Top of INFORMATION SHOWN

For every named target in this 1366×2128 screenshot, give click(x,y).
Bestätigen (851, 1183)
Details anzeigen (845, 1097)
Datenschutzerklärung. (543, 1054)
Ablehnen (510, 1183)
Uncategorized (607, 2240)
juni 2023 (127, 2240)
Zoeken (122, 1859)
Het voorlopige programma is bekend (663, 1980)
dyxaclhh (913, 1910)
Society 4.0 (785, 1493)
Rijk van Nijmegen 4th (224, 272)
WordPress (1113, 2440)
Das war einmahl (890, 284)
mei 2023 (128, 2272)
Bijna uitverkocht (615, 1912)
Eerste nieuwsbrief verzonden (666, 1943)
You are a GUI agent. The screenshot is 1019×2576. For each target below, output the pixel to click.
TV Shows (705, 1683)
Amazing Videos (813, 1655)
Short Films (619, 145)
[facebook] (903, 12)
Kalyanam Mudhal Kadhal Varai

Bottom of INFORMATION SHOWN

WORK TASK —
Repeat the records, every one of them, without any deviation.

SOLUTION TO THE PROBLEM —
For every named target in this 1366×2128 screenshot, give click(x,y).
Bestätigen (851, 1183)
Details anzeigen (845, 1097)
Datenschutzerklärung. (543, 1054)
Ablehnen (510, 1183)
Uncategorized (607, 2240)
juni 2023 (127, 2240)
Zoeken (122, 1859)
Het voorlopige programma is bekend (663, 1980)
dyxaclhh (913, 1910)
Society 4.0 (785, 1493)
Rijk van Nijmegen 4th (224, 272)
WordPress (1113, 2440)
Das war einmahl (890, 284)
mei 2023 (128, 2272)
Bijna uitverkocht (615, 1912)
Eerste nieuwsbrief verzonden (666, 1943)
You are a GUI agent. The screenshot is 1019×2576. For each target below, output the pixel to click.
TV Shows (705, 1683)
Amazing Videos (813, 1655)
Short Films (619, 145)
[facebook] (903, 12)
Kalyanam Mudhal Kadhal Varai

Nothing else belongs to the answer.